Czerwone światło dla zielonych

Kilka lat temu auta na prąd robiły w mediach furorę. Wydano miliardy dolarów na konstrukcję, produkcję i popularyzację takich samochodów. Pod hasłem zielonej motoryzacji. Dziś wiadomo, że - przynajmniej na razie - to totalna klapa.

Trasa Warszawa - Gdańsk w co najmniej dwa dni? To całkiem realne. I nie chodzi bynajmniej o nowy kolejowy rozkład jazdy, w którym pociągi jeżdżą wolniej niż w XIX wieku. To minimalny czas podróży samochodem na prąd. Takim, który po jednym naładowaniu baterii "pod korek" potrafi przejechać ok. 200 kilometrów. Oczywiście tylko wówczas, gdy nie jest zbyt zimno, wiatr wieje w odpowiednim kierunku, trasa nie jest pagórkowata, a kierowca zrezygnuje z radia oraz klimatyzacji. I nie weźmie zbyt wiele bagażu.

Krótki dystans

Tak, w tej chwili największą bolączką samochodów o - teoretycznie - zerowej emisji spalin jest ich zasięg. A konkretnie: ograniczone możliwości nawet najbardziej nowoczesnych baterii litowo-jonowych. Choć potrafią one magazynować o wiele więcej kilowatogodzin niż tańsze w produkcji akumulatory niklowo-kadmowe, to ich możliwości i tak są za małe, by mogły stanowić alternatywę dla zbiornika wypełnionego benzyną lub olejem napędowym. Ale mały zasięg ewentualnie można by wybaczyć. Wszak kilkusetkonny Jeep Grand Cherokee z 6,3-litrowym motorem V8 pali tak dużo, że mimo ogromnego zbiornika na benzynę, na stacji paliw trzeba przystawać nawet co 250 kilometrów. Tyle, że właściciel usportowionego Jeepa zatankuje w pięć minut, szczęśliwy posiadacz auta na prąd musi zaś czekać co najmniej kilka godzin. I to tylko, jeśli znajdzie gniazdo prądu trójfazowego.

Reklama

Właśnie takie problemy skutecznie zniechęcają kierowców do ratowania Ziemi przed globalnym ociepleniem.

Wóz wyłącznie na prąd kompletnie nie sprawdza się w podróży na duże odległości. Zapewne był to jeden z powodów, dla którego menedżerowie koncernu Renault-Nissan nawet nie próbują ukrywać, że odważny plan sprzedaży mnóstwa elektrycznych samochodów okazał się klapą. Carlos Ghosn, szef tego motoryzacyjnego aliansu, zapewniał wcześniej, że do 2016 r. zarządzane przez niego marki sprzedadzą co najmniej 1,5 mln "elektryków". Dziś wiadomo, że to nierealne. Inna rzecz, że osiągnięcia francusko-japońskiego sojuszu i tak nie są złe, gdy porównać je z innymi producentami.

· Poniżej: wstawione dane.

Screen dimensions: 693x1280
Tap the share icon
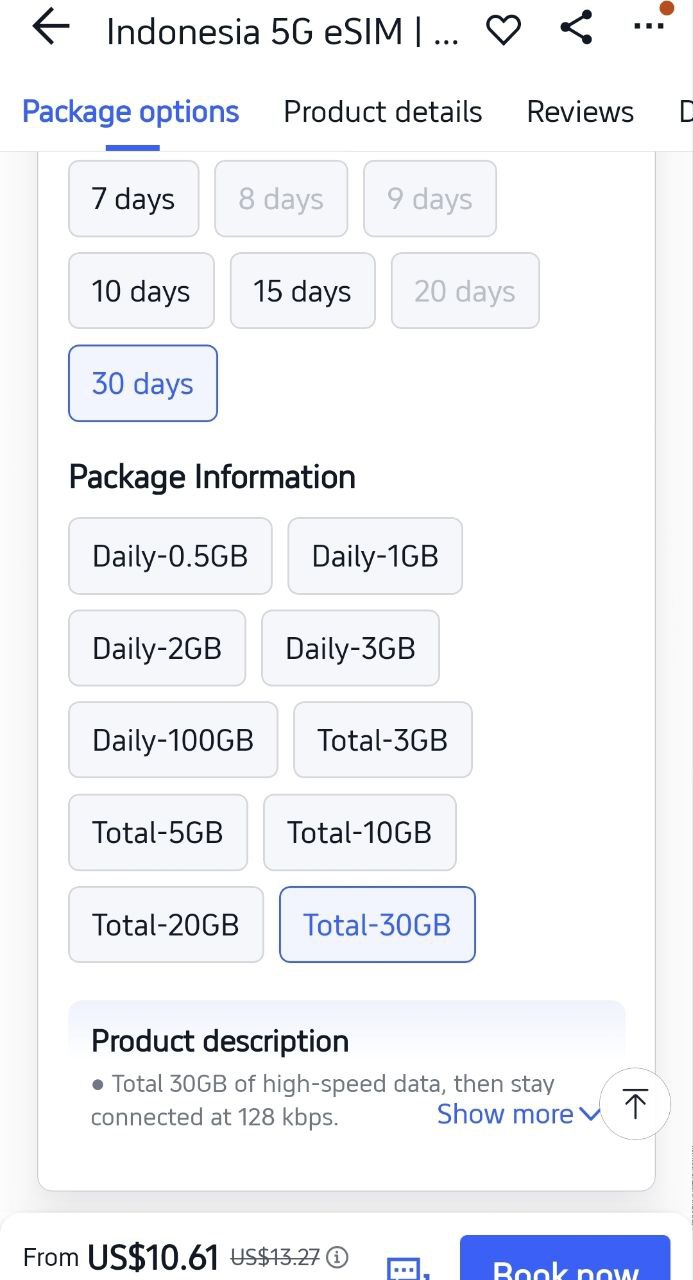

W tym roku Nissan ogłosił, iż w sumie - od początku produkcji - znalazł już nabywców dla ponad 60 tys. egzemplarzy modelu Leaf, czyli rodzinnego samochodu na prąd. Z kolei Renault od rynkowej premiery aż czterech elektrycznych modeli w połowie 2012 r. do kwietnia br. sprzedało ich prawie 25 tys. (9,9 tys. - miejskie, 2-miejscowe Twizy, 8,7 tys. - dostawcze Kangoo, 3,5 tys. - limuzyna Fluence oraz 2,5 tys. - kompaktowy Zoe). Oznacza to, że w sumie do klientów trafiło niemal 90 tys. samochodów napędzanych elektrycznym silnikiem. Jednak do 1,5 mln sporo brakuje... Ale Ghosn nie przestaje marzyć: nadal uważa, że w dłuższej perspektywie nie ma sensownej alternatywy dla samochodów elektrycznych. Poza tym - jego zdaniem - ludzie się muszą przyzwyczaić do tego rodzaju środków transportu.

Eko-alibi

Bardziej sceptyczny jest nowy zarząd należącej do Nissana marki Infiniti. Początkowo jej szefowie zafascynowani byli elektryczną motoryzacją, ale teraz menedżerowie postanowili się skupić na autach mogących zawojować rynek USA, Azji i Europy w bardziej popularnych klasach. Wolą rywalizować z niemieckimi markami premium takimi, jak BMW, Audi, czy też Mercedes. To właśnie na tych samochodach zarabia się najlepiej. Do tych na prąd wszyscy dopłacają: i producenci, i rządy poszczególnych krajów - w ramach subsydiów.

Wsparcie państwa jest zresztą niezbędne, by sprzedaż elektrycznych samochodów miała szansę zdecydowanie wzrosnąć, wbrew potrzebom nabywców. Doskonałe przykłady to Niemcy i - w większej skali - cała Unia Europejska. Nasi zachodni sąsiedzi postanowili zostać europejskim liderem w dziedzinie elektrycznej motoryzacji. Plan federalnego rządu przewidywał, że do 2020 r. po niemieckich drogach będzie jeździć milion samochodów "tankowanych" z gniazdka. Szanse, by udało się osiągnąć tak ambitne cele są jednak bardzo małe, bo dotąd w Niemczech jeździ zaledwie 15 tys. takich pojazdów, w pierwszym kwartale tego roku do klientów trafiło tylko tysiąc nowych.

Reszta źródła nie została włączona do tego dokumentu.